Слабость помрежа оттягиваться на всю катушку в гастрольных поездках по небольшим городам в театре была известна.

– Зато знаешь, какой эффект будет? – продолжал уламывать друга Виктор. – Натуральный!

– Надо бы порепетировать… – не сдавался положительный Дима. – Все-таки необыгранный предмет… вводится непосредственно в спектакль…

– Ну ты зануда, Димка. Чего тут репетировать? Вот тут снимаешь предохранитель, жмешь на курок – и все!

Дмитрий вытянул руку с пистолетом и прицелился в дальнюю кулису.

– Здорово, конечно. Ладно, – сдался он. – Только он точно выстрелит? Накладки бы не было.

– Ну! – заверил его друг. – Обижаешь! Сам проверял.

Дима, уже переодетый в милицейскую форму, достал из кобуры свою «деревяшку» и с удовольствием вложил туда новый реквизит.

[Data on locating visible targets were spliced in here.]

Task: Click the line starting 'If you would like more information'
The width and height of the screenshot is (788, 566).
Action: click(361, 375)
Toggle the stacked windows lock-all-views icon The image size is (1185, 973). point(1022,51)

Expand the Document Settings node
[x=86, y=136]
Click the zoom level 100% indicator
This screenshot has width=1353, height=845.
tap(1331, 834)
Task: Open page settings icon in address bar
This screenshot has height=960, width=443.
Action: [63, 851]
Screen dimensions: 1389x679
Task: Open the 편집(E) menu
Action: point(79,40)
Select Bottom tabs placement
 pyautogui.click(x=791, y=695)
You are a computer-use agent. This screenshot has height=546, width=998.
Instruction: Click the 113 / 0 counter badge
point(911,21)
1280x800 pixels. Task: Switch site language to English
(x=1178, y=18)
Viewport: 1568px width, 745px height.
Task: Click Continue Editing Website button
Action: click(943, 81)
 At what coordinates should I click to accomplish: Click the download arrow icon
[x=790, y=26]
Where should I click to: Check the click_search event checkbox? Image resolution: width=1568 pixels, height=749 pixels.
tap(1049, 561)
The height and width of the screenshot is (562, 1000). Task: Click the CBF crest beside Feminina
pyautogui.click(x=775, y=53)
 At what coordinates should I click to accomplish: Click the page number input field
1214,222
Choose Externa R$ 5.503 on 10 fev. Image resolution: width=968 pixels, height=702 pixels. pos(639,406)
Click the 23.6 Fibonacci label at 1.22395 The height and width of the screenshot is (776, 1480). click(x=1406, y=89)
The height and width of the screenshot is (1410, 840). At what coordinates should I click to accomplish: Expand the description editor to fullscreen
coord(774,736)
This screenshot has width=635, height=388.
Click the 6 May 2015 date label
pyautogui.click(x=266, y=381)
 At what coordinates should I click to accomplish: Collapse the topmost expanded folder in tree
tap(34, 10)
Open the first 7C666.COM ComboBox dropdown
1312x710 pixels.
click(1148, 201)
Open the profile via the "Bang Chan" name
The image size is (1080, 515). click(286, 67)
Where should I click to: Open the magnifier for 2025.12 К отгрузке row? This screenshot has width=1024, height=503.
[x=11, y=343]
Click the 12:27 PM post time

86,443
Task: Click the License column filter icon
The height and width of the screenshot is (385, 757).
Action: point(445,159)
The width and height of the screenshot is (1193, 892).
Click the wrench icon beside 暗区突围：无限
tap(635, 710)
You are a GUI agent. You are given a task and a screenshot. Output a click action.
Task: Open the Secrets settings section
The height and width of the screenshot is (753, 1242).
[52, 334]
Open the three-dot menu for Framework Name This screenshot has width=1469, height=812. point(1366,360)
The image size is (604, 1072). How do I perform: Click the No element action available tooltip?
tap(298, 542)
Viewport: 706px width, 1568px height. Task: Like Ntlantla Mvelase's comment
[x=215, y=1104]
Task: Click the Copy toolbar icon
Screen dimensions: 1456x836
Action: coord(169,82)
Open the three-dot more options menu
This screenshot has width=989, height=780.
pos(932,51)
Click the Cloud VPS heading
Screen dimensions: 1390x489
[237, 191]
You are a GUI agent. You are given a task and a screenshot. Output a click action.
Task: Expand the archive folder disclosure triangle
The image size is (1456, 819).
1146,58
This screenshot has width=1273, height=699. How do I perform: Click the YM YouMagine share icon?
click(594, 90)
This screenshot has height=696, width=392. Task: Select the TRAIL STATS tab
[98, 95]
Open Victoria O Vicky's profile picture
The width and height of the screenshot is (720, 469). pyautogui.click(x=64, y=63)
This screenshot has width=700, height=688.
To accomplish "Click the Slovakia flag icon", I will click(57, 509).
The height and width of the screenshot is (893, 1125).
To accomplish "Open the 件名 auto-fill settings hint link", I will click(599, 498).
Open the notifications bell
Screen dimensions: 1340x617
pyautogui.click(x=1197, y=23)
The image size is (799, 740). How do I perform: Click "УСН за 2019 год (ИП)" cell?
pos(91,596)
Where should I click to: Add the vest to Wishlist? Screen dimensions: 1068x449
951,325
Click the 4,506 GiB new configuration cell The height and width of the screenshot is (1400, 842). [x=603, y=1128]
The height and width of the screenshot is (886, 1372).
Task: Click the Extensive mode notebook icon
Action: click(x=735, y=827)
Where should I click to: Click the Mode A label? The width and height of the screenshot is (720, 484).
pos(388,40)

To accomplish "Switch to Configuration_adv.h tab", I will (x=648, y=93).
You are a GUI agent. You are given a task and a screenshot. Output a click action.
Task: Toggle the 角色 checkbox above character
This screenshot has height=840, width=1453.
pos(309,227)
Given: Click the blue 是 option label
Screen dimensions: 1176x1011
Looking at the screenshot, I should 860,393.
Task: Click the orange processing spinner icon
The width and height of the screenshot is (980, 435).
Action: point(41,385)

– Патроны, надеюсь, холостые? – для верности поинтересовался он.

– А ты что, думаешь, я тебе боевыми дам в себя стрелять? – натурально ржанул Чертков и хлопнул друга по плечу.

Актер он был все-таки неплохой.

На следующий день после рокового спектакля из области приехал следователь. Вместе с доктором они осмотрели труп Виктора Черткова. Во внутреннем кармане пиджака они нашли записку, чуть тронутую запекшейся кровью. Записка была написана рукой Черткова.

«В моей смерти прошу никого не винить. Жизнью я не дорожу, а покончить с собой не хватает духу. Если мне повезет, и Димка попадет удачно, моим мучениям придет конец. Я не мыслю своей жизни без Насти Березиной, но она любит Димку. Пусть он, счастливчик, и уберет третьего лишнего. Если он промахнется в первом спектакле, то впереди еще четыре. Мое последнее желание в этой жизни – умереть на глазах Насти от руки своего друга. Прощайте и не поминайте лихом. Ваш Витька Черт».